Stored data:

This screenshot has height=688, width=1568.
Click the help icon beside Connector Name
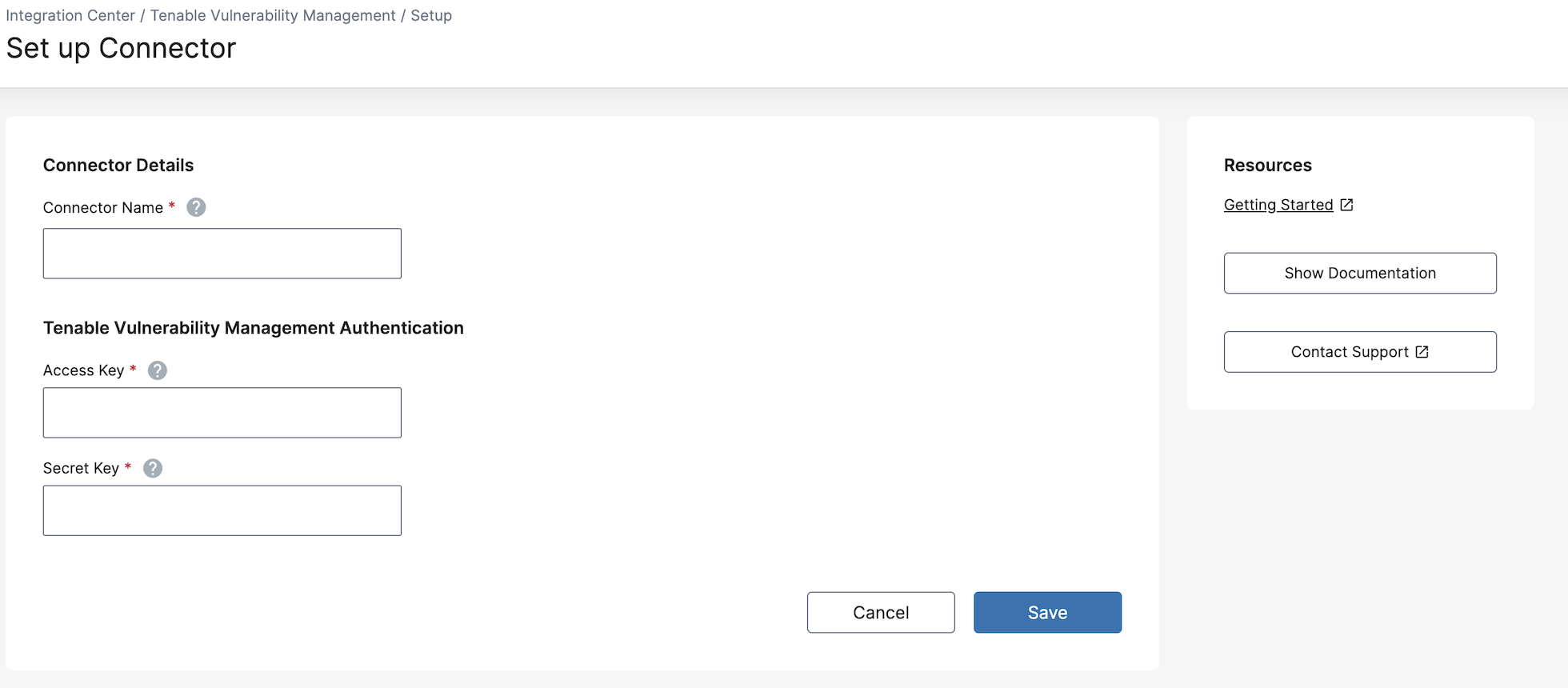click(196, 208)
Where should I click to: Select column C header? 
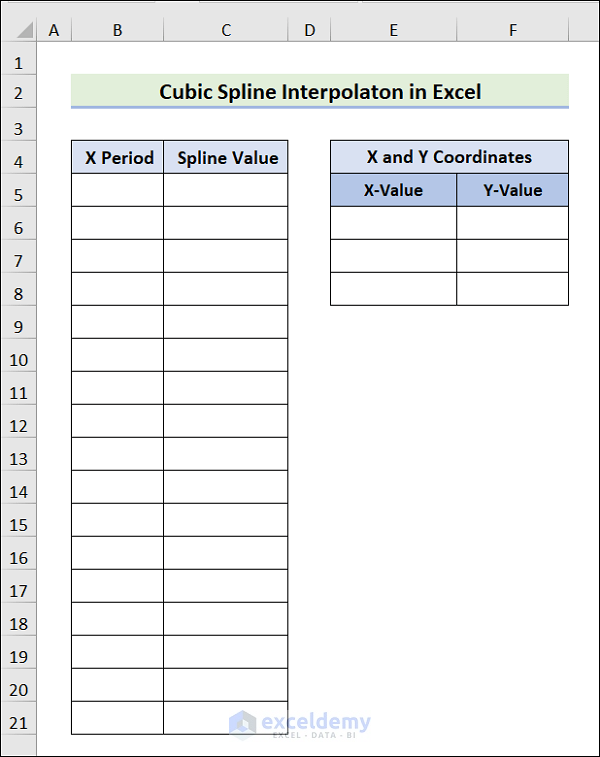pyautogui.click(x=226, y=30)
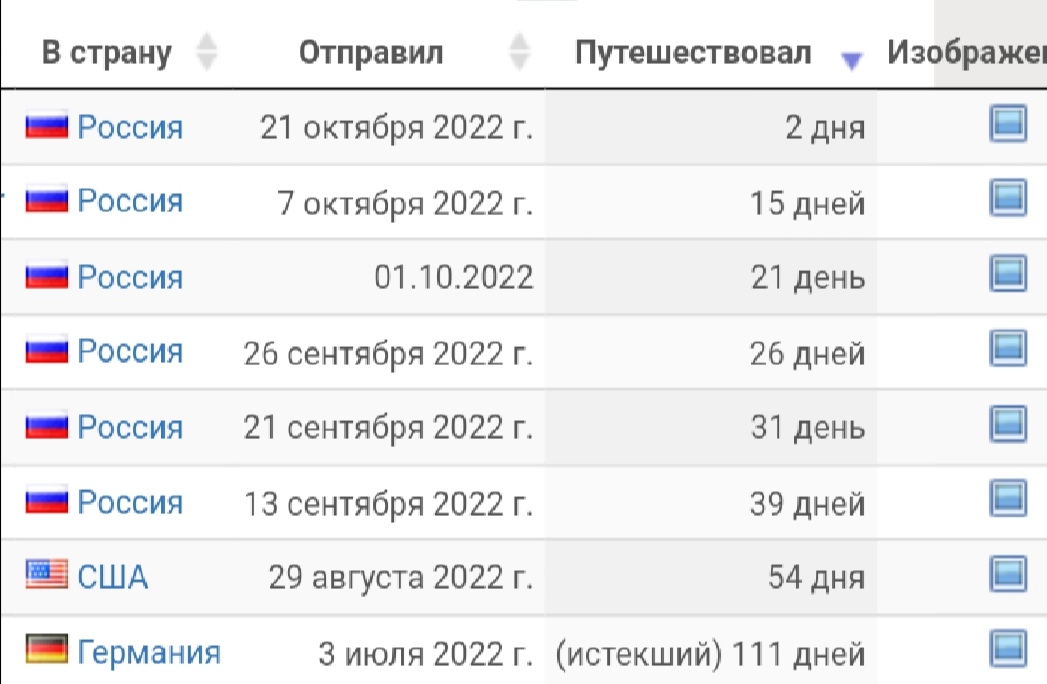Sort by the Отправил column header
Screen dimensions: 1047x684
(x=371, y=52)
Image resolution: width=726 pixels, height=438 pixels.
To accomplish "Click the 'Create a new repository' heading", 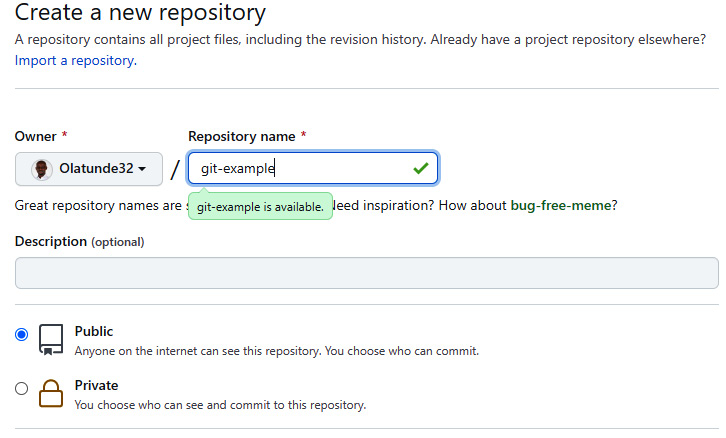I will 140,14.
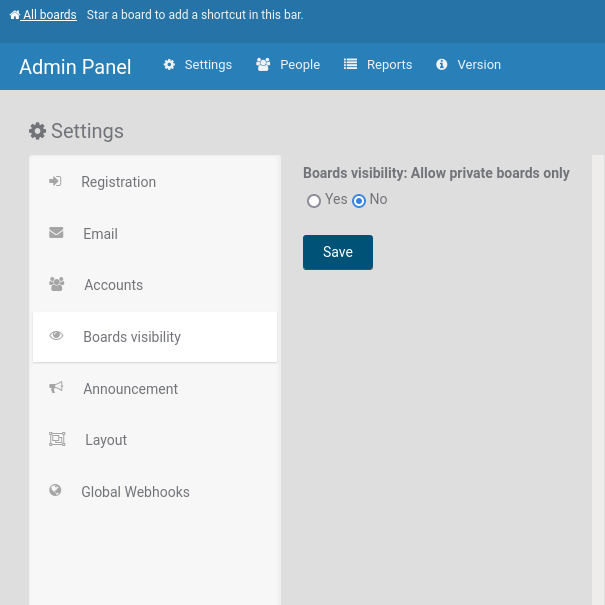
Task: Select Yes for private boards only
Action: (x=314, y=201)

> WHAT TO PRODUCE
Look above for every line with the word "width" and copy it.

> RESPONSE TO THIS TASK
This screenshot has height=688, width=1568.
Image resolution: width=726 pixels, height=438 pixels.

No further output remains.